Well, that kinda depends ...
Why did you take the image to begin with? What is it that you want for the image to convey to the viewer?
Personally, these "crazy colors" represent the warm direct light separated from the cool indirect overhead sky and the corresponding gradient/intersecting/separating aspects (afforded by the separating cloud layer) of our natural ambient light. For me, it shows us what our natural light is in a way that we typically are oblivious to. It might warrant some WB correction, but that is something of consideration from aesthetics ... which takes me back to what is it that you are wanting to do with the image @ it depends.
I suppose "sky's the limit" at where you want to take something like this, so "better" might be a bit tricky @ something subjective as such and as variant as ever-changing/transitioning natural light.
Here are some color changes that tone down some of the heavier blue/purple areas that might not have been "as seen" in person. This kinda reminds of the interplay of color separation/gradient/intersection @ Antelope Canyon as the direct light angles change throughout the course of the day. What you saw inside AC (eye/brain accommodation) and what the camera recorded ... quite different @ times.
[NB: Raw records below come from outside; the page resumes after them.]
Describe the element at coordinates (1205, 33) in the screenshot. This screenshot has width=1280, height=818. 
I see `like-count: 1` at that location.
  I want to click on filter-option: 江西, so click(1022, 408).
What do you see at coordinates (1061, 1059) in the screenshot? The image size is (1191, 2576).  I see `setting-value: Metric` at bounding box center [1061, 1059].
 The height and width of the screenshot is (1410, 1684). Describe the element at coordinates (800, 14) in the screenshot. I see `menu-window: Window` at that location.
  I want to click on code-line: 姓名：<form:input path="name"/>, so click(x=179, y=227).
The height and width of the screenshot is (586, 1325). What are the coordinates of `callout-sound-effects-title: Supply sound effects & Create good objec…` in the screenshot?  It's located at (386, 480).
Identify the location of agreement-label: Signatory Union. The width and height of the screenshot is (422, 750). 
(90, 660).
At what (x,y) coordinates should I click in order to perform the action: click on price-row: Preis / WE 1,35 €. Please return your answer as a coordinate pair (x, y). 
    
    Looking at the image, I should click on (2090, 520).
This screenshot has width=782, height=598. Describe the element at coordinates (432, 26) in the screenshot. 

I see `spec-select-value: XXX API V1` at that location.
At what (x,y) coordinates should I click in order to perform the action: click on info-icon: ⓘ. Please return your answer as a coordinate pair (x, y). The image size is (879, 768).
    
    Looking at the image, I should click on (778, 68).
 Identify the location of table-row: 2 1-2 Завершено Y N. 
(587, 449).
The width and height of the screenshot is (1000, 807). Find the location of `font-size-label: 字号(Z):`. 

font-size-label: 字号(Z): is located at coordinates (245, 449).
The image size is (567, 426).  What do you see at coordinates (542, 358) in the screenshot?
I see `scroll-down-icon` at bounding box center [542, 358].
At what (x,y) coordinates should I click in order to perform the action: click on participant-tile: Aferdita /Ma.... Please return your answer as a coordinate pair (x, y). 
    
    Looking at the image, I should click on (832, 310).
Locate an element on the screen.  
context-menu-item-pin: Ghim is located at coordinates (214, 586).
As an aside ... I saw the "sky on fire" for the first time about a month ago (no camera). I've seen a zillion pretty sunsets around the world, and a zillion more pictures of sunsets. I'd heard about the phenomenon of the sky being "on fire", but never witnessed it before, kinda thinking it was only an exaggerated descriptor.
All I can say is ... "Yeah, it looked like the sky was on fire." Even if I had been with camera, it would not have done it justice ... natural light can be incredibly amazing at times. I'm sure your experience with this image was a wonderful one, indeed. Take it wherever you want it so that it conveys your experience/message to your viewers.